So last month we upgraded from Veeam B&R 8.0 to 9.0U1 (We have plans to be on 9.5U1 in the next month or so) and we experienced an odd issue with our remote site backup copy jobs.
For context we have five sites that are several hundred km away and we perform backup copy jobs over the WAN with our remote sites connected via DMVPN on 10Mb/10Mb links to our primary sites that are connect via 100Mb/100Mb links.
At our remote sites we're performing daily forward incremental with weekly active full backups.
These are all being copied via a backup copy job that runs daily from 4am-8am, we have it keeping a two week chain before pruning the last active full with a health check being performed weekly on Sunday with all backups going to our Data Domain using DD Boost.
Prior to the upgrade we'd never had a reported issue with backup copy jobs.
After the upgrade we noticed that the first weekly full copy reported "Processing $server Error: The storage file '/$Job_name/$Backup_File.vib' was not verified."
For troubleshooting I did new local fulls to be copied over and new active fulls from the copy job portion, eventually they would all report not verified again.
I cloned a new job from the old job and at first the job was successful but then failed again with not verified.

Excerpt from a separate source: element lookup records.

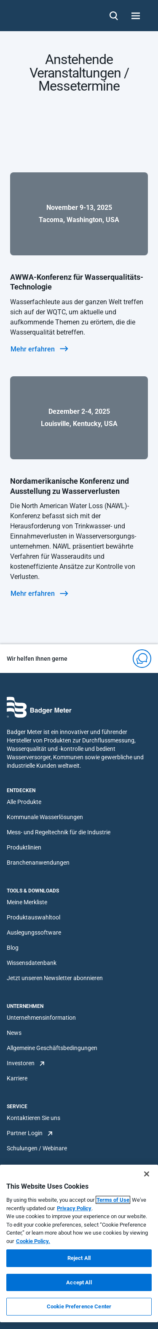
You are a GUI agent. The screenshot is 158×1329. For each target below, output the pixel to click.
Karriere (17, 1078)
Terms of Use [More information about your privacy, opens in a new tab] (112, 1200)
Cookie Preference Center (79, 1306)
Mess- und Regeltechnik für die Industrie (58, 832)
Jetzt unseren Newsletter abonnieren (55, 978)
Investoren (21, 1063)
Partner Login (25, 1133)
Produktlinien (24, 847)
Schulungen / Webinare (37, 1148)
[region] (79, 1243)
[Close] (146, 1174)
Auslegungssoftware (34, 932)
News (14, 1032)
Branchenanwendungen (38, 862)
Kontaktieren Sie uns (33, 1118)
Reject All (79, 1258)
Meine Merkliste (27, 902)
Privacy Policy (74, 1208)
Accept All (78, 1282)
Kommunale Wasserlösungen (45, 817)
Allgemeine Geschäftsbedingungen (52, 1048)
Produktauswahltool (33, 917)
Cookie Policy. (33, 1241)
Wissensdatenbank (31, 962)
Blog (13, 947)
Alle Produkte (24, 801)
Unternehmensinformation (41, 1017)
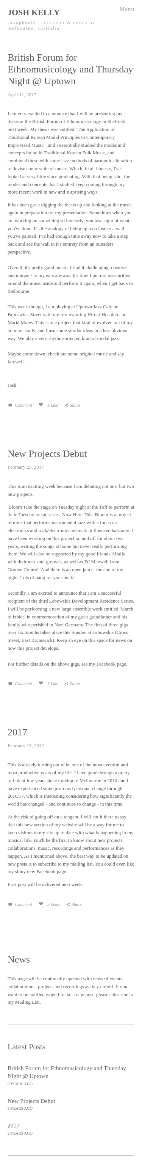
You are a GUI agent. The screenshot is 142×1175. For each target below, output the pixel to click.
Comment (23, 405)
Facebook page (111, 664)
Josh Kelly (34, 12)
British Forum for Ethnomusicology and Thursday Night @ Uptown (70, 69)
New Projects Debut (47, 453)
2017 (17, 732)
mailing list (81, 864)
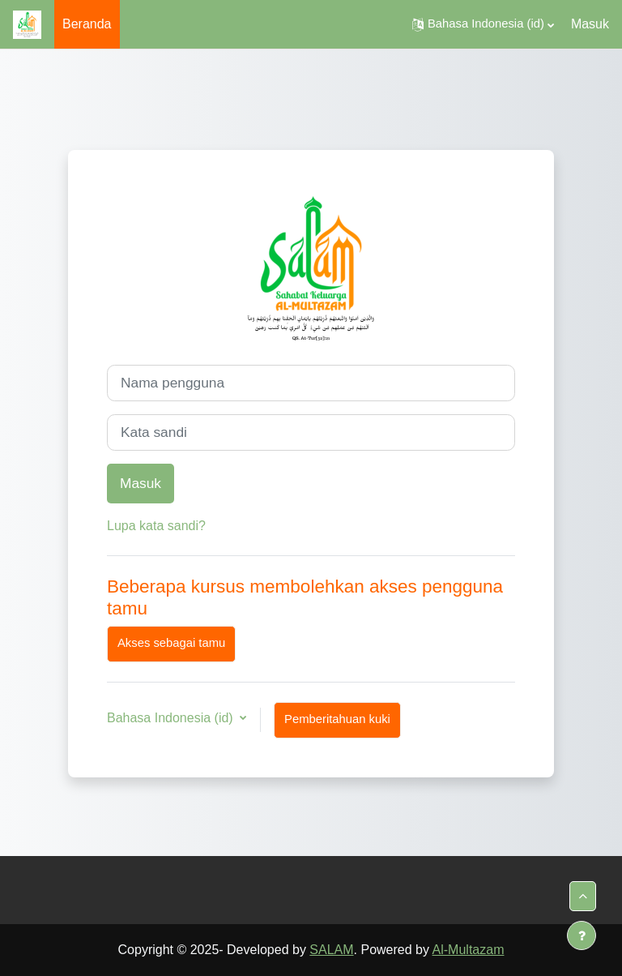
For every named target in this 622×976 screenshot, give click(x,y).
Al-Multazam (468, 950)
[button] (483, 24)
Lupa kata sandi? (156, 526)
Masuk (590, 24)
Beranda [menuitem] (87, 24)
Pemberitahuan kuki (337, 719)
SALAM (331, 950)
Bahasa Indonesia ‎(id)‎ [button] (171, 718)
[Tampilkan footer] (581, 935)
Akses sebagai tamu (171, 642)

I ran the Veeam backup from https://www.veeam.com/kb2086
and it reported the backups as valid but the job was still saying not verified.
Through this I also created a support case to troubleshoot the issue 02053972 as I was stumped on what could be causing this issue since I effectively created a whole new chain, new folder structure and new copies.
Eventually the only thing that seemed to resolve this is manually creating a new job and setting it up the same as the original job and running copies with that.
So I have a few questions I am hoping might be able to get answered.
Why would the Veeam Validator report a valid backup job on the target repository but Veeam B&R report the backup copy job is invalid?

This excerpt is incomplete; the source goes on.